Many Americans believe that this is simply a temporary phase. They fail to realize, however, that participation in the global system that the US helped build (which was not limited to allies of the US, but extended to neutral nations and even enemies) was predicated, in part, on a faith in the commitment of the US to respect certain norms of diplomacy and international politics. Now that we, the voters of the US, have elevated a man who told us that he would not respect those norms, the international faith that once animated broad participation in the post-WWII global order may be irrecoverable. How can you trust us, moving forward, never to elect a reprobate like Donald Trump again?
This is a question of more than academic interest. Even someone as feckless as Donald Trump takes the durability of the post-WWII order for granted.
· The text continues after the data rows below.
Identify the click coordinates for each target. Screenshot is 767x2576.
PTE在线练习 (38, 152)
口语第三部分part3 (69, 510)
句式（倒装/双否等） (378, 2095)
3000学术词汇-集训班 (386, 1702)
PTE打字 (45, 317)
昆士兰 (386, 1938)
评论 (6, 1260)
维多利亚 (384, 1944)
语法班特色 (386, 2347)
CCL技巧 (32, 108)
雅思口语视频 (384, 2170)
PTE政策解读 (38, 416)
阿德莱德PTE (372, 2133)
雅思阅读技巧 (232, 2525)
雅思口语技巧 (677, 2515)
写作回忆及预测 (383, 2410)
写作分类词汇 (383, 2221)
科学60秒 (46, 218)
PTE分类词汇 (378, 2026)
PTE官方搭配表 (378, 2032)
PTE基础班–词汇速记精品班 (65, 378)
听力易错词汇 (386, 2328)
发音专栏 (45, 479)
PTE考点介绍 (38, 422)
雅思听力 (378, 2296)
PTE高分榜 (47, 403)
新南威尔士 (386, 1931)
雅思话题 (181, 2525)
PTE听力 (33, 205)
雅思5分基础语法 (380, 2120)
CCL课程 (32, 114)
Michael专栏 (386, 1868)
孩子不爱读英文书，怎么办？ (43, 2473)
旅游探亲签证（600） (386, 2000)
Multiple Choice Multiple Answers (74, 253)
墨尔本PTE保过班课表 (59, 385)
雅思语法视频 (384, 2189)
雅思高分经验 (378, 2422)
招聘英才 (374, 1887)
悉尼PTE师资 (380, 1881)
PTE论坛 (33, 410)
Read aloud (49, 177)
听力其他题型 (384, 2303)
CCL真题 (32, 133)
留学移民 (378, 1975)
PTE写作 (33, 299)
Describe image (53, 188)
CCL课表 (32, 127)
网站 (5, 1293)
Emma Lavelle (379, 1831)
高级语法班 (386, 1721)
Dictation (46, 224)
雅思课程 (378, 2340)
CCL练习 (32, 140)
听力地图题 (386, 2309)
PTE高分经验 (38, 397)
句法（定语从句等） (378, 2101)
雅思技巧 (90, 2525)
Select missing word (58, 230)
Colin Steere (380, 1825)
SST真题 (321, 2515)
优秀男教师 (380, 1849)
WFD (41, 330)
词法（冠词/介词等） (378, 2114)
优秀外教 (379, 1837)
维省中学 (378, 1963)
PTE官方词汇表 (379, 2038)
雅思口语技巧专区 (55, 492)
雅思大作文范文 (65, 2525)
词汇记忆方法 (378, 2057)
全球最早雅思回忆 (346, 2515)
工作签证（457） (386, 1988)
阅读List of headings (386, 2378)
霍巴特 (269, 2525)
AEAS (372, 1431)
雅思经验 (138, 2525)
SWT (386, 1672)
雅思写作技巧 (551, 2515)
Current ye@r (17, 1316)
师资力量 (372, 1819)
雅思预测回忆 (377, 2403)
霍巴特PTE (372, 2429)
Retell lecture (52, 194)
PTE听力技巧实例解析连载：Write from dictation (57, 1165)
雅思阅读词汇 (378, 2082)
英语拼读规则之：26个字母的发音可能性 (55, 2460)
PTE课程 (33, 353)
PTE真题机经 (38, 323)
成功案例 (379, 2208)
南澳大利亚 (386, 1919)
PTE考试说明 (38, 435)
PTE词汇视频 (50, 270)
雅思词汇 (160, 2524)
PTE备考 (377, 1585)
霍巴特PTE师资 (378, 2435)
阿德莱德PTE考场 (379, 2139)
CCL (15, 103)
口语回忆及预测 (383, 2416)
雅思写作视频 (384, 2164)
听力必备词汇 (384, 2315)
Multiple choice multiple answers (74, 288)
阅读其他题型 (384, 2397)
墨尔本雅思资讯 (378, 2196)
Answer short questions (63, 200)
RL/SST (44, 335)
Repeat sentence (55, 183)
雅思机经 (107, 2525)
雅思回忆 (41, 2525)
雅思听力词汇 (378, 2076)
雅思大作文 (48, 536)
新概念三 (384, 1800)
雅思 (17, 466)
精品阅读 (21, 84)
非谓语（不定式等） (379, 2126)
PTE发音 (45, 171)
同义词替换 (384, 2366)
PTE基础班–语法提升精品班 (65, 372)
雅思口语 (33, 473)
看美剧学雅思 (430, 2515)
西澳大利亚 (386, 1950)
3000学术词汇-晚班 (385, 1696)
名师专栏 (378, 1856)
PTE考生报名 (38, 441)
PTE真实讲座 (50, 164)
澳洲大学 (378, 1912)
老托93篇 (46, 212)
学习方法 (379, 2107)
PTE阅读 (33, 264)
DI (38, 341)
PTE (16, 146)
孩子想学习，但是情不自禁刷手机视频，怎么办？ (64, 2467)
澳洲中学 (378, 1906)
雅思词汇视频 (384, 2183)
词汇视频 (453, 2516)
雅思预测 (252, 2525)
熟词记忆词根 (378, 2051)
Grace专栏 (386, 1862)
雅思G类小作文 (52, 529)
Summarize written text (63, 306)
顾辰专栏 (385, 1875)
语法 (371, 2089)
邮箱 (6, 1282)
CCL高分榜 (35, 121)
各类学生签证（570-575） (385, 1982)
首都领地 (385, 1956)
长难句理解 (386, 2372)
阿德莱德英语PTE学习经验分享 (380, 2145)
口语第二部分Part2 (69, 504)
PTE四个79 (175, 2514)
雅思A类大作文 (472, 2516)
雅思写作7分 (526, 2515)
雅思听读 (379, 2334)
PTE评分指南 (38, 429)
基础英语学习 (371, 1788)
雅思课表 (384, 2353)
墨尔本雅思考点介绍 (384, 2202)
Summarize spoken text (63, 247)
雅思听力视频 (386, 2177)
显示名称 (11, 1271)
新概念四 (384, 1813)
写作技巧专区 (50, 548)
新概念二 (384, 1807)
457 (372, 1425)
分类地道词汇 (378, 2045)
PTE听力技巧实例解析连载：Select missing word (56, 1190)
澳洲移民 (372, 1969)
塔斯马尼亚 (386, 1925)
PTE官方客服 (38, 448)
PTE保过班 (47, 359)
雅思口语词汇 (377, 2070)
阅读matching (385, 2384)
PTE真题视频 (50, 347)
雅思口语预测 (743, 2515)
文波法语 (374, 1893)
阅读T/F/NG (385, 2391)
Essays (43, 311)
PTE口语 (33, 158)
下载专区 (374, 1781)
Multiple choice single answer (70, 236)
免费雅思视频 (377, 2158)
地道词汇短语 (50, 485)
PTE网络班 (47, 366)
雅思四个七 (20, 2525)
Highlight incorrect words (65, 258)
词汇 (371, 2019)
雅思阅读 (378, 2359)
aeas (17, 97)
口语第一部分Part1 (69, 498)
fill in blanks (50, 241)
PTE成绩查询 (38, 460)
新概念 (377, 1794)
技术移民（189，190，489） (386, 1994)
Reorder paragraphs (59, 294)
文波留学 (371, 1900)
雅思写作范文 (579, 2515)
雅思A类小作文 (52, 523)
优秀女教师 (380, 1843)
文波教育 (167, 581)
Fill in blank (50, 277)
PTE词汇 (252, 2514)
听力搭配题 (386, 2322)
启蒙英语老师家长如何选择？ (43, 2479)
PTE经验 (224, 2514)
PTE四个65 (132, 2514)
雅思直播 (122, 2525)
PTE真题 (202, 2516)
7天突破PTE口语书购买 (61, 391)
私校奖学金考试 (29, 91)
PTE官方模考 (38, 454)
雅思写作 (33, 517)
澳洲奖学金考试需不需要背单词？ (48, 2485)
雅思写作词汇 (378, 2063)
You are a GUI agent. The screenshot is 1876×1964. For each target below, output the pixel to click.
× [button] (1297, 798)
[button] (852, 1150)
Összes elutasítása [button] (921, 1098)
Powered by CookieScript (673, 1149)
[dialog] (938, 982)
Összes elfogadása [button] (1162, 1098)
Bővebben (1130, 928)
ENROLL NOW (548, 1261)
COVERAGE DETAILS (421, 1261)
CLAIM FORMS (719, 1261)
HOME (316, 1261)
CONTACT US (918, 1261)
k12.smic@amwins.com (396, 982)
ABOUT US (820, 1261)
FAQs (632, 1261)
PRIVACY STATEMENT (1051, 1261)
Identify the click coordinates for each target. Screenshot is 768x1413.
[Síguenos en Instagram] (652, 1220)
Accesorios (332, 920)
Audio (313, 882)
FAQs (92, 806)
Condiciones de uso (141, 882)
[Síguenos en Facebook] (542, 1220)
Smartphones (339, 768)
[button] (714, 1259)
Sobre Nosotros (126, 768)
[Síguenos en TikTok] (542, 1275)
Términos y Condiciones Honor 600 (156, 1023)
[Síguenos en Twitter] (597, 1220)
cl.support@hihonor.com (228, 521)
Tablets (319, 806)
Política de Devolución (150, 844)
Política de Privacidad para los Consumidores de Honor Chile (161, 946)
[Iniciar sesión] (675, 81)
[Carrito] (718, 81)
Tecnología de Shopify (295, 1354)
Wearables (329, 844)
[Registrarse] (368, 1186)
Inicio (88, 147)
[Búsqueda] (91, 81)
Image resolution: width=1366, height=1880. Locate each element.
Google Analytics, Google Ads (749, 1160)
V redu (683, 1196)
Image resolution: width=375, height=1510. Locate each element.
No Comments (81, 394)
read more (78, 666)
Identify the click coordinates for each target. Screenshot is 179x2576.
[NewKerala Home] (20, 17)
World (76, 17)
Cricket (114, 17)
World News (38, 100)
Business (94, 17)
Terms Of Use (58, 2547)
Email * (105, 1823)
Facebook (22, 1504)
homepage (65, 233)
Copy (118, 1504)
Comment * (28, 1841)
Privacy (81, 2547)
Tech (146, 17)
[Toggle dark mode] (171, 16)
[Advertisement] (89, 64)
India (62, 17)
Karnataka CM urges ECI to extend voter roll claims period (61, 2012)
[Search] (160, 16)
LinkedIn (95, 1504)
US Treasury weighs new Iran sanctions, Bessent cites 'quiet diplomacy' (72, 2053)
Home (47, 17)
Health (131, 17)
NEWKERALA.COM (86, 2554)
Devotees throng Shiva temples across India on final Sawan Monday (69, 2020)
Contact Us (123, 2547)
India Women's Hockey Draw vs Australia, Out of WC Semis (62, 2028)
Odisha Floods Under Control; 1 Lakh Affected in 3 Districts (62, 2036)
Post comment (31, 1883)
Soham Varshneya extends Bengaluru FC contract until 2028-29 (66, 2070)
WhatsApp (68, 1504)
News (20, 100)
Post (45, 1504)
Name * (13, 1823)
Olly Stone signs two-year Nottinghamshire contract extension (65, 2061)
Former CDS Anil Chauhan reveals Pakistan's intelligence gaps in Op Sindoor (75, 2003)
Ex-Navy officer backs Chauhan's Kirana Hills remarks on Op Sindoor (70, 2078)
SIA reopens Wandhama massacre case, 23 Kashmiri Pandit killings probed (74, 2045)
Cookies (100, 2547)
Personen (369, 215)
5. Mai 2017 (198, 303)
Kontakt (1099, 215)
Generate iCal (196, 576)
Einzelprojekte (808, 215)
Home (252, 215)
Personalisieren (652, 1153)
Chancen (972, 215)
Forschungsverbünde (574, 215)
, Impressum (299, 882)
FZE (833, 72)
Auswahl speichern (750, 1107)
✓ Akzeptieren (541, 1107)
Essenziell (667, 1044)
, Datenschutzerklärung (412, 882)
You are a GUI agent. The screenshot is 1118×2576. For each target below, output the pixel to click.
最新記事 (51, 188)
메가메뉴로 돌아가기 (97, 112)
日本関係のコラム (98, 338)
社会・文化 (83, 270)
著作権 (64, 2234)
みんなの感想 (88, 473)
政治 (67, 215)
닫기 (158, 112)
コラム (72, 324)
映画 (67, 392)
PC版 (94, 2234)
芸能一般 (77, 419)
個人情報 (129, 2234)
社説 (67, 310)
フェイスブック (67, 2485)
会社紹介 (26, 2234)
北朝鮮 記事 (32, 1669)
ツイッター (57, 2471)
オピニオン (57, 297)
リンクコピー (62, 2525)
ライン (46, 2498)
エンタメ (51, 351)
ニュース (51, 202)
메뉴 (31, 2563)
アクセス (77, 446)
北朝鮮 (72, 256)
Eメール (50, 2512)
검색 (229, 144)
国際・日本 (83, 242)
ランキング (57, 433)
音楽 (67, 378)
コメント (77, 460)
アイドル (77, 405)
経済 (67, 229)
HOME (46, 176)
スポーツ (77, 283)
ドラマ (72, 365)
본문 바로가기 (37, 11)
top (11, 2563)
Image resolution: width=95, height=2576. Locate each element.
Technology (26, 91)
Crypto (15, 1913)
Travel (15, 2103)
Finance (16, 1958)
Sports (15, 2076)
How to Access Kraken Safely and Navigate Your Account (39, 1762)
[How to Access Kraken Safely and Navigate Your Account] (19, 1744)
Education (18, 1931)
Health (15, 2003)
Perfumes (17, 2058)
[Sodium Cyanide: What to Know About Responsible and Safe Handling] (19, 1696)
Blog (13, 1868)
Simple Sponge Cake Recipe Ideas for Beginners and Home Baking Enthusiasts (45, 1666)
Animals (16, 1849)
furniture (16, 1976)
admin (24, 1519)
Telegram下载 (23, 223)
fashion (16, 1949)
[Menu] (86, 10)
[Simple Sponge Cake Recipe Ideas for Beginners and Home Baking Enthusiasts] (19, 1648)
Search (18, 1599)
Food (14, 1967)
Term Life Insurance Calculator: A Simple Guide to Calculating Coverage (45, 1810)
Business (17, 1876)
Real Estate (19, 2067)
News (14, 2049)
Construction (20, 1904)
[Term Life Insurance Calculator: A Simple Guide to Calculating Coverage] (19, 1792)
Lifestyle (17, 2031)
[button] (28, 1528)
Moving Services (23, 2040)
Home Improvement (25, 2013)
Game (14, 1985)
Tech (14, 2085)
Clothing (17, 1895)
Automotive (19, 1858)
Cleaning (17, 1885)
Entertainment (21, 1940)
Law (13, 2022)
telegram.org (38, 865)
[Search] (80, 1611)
It is why he is comfortable fawning over Vladimir Putin or threatening to rain "fire and fury" on Kim Jong-un. Where is the danger in such rhetoric? We live in a world in which great-power conflicts no longer happen, right?
Except that as Trump and his supporters (and many other Americans) fail to grasp, since the US has now squandered the trust upon which the post-WWII order was, in part, based, the order itself cannot be taken for granted. Unless the US can reclaim some part of the world's trust, we are in danger of slipping back into a world prone to grand geostrategic conflicts. This is a horrifying prospect, because of course, in a nuclear-armed world, the next geostrategic conflict will be the closing act of human history.
So it is not as a salve to our consciences that Americans should apologize, but to broadcast our recognition of the scope of our error and the depth of what is at stake. Unless the US can regain the trust of the world, the international order that has helped maintain the peace may be irrecoverable, and if that proves to be true, we all may suffer collectively. So once again I say, I am sorry. I understand how disastrous the election of Trump was for everyone on earth, and I am determined to do everything in my power to see that it never happens again. I hope that most of my fellow Americans will join me in that resolve.